On Hamlets’ Future: Hearings Begin

In the hamlet study for Wainscott, suggested future uses of the sandpit, which will eventually cease operation, include expanded commercial or mixed use, affordable housing, and even a new railroad station. David E. Rattray

Public hearings on a series of studies aimed at developing long-range plans for each of East Hampton Town’s hamlets will begin tonight at Town Hall, when the town board takes comments on a Wainscott hamlet study and an overall business study. 

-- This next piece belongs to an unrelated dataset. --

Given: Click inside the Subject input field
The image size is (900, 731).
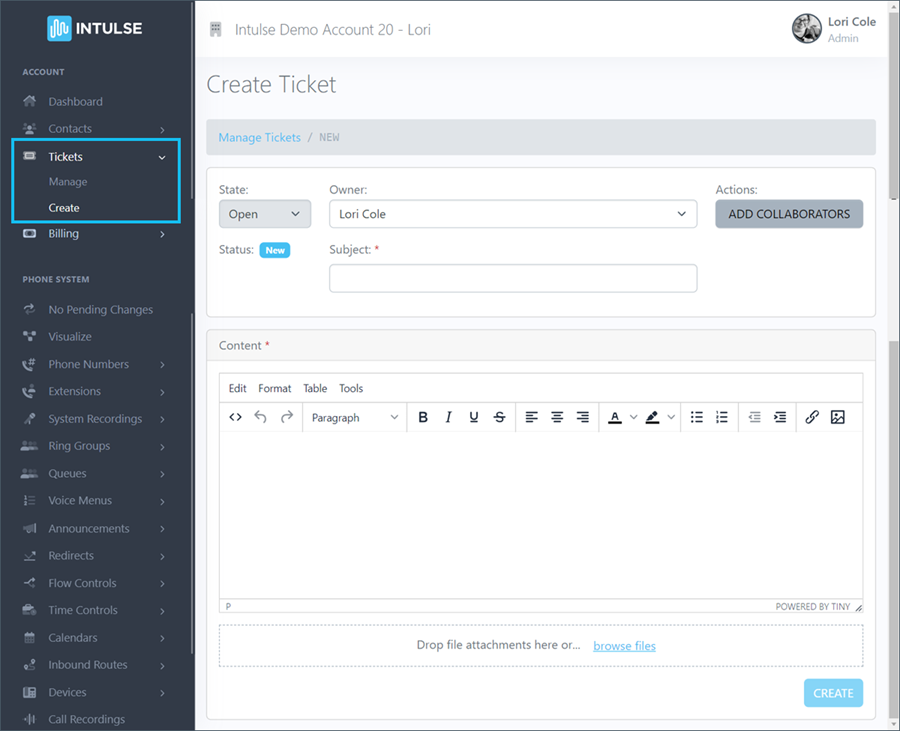Looking at the screenshot, I should pyautogui.click(x=513, y=278).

The hamlet studies got underway in 2015, with public input beginning the following year. Consultants engaged by the town to assist in the studies, Peter Flinker of Dodson and Flinker, a Massachusetts consulting firm, and Lisa Liquori of Fine Arts and Sciences, a former town planning director, have presented updates since then based on public comment from individuals, the hamlets’ citizens advisory committees, chambers of commerce, and East Hampton Village. The goal is to adopt recommendations for each hamlet — Wainscott, Springs, Amagansett, Montauk, and areas of East Hampton outside of the village —that will be incorporated into the town’s comprehensive plan.

Tonight’s meeting begins at 6:30. Looking ahead, The East Hampton hamlet study will be subject of a hearing on Oct. 18. Next up, on Nov. 1, will be Amagansett, followed by Springs on Nov. 15, and Montauk on Dec. 6. 

All of the public hearings will happen at Town Hall, during town board meetings that start at 6:30 p.m. While an individual hamlet will be the focus of each hearing, public comment on any hamlet will be accepted at all of the hearings. 

The board decided in August to schedule the hearings and review any comments before determining any environmental impacts under the State Environmental Quality Review Act. The studies are then to be forwarded to the Suffolk County Planning Commission, which would have 30 days to offer its comments. 

A vote to adopt the recommendations would follow. But adoption, Supervisor Peter Van Scoyoc said in August, was “a broader stroke” than other regulatory legislation necessary to put recommendations into effect. The next step, he said, would be to “look at creating zoning laws or other means of regulation” to legalize the recommendations.

Affordable housing, congested roadways during the tourist season, and bicycle and pedestrian connectivity are common themes among the hamlet studies, the former requiring infrastructure to address wastewater treatment, the latter requiring a rethinking of the existing vehicle-oriented development with respect to streets and sidewalks. 

A lack of pedestrian connectivity and outdoor spaces is detrimental to Wainscott’s character, the study has suggested, and the haphazard development of its commercial district has brought a strip-mall look and feel with many curb cuts and uncoordinated parking lots. A rethinking could include connected parking lots behind the commercial buildings on the north side of Montauk Highway. Future uses of the sandpit, which will eventually cease operation, could include expanded commercial or mixed use, affordable housing, parking, a Long Island Rail Road station, or open space. (A development proposal now before the East Hampton Town Planning Board seeks to divide the sand and gravel pit into 50 lots with a commercial center.) 

The East Hampton hamlet study notes that connections between existing parking lots on Pantigo Road would reduce traffic and the number of curb cuts, and lighted crosswalks would enhance pedestrian safety. Traffic congestion at North Main Street has been identified as a concern and flow should be improved between Cedar Street, Collins Avenue, and North Main Street, a bottleneck between East Hampton and Springs, the consultants have suggested. The convergence of Three Mile Harbor Road, Springs Fireplace Road, and North Main Street might also be reworked. Cedar Street could be narrowed to allow safer pedestrian crossing while adding a second eastbound left-turn lane to ease congestion. 

The sandpit on Springs-Fireplace Road could become a site for development once it ceases operations. It might also be repurposed as a site for heavy vehicles and equipment owned by contractors who operate their businesses informally from Springs residences, alleviating noise and disruption in residential areas, the consultants suggest. 

Issues identified in Amagansett include a shortage of parking in the commercial district and at the Long Island Rail Road station. The I.G.A. and post office are well east of the commercial district, where neither amenity exists at present. 

Alleviating the shortage of affordable housing in Springs was identified as a critical need of that hamlet, where many workers live in group houses that exceed allowable density. But such housing would have to address an impact to water quality and an already burdened school district. 

In Montauk, where sea level rise threatens the downtown and dock areas, consideration has been given to a retreat from the ocean shoreline and a gradual shift to more lightly developed higher ground. Infill and second-story residential development could provide affordable work force housing. Mixed-use buildings and transit-oriented development have been considered at the area near the Long Island Rail Road station on Fort Pond Bay.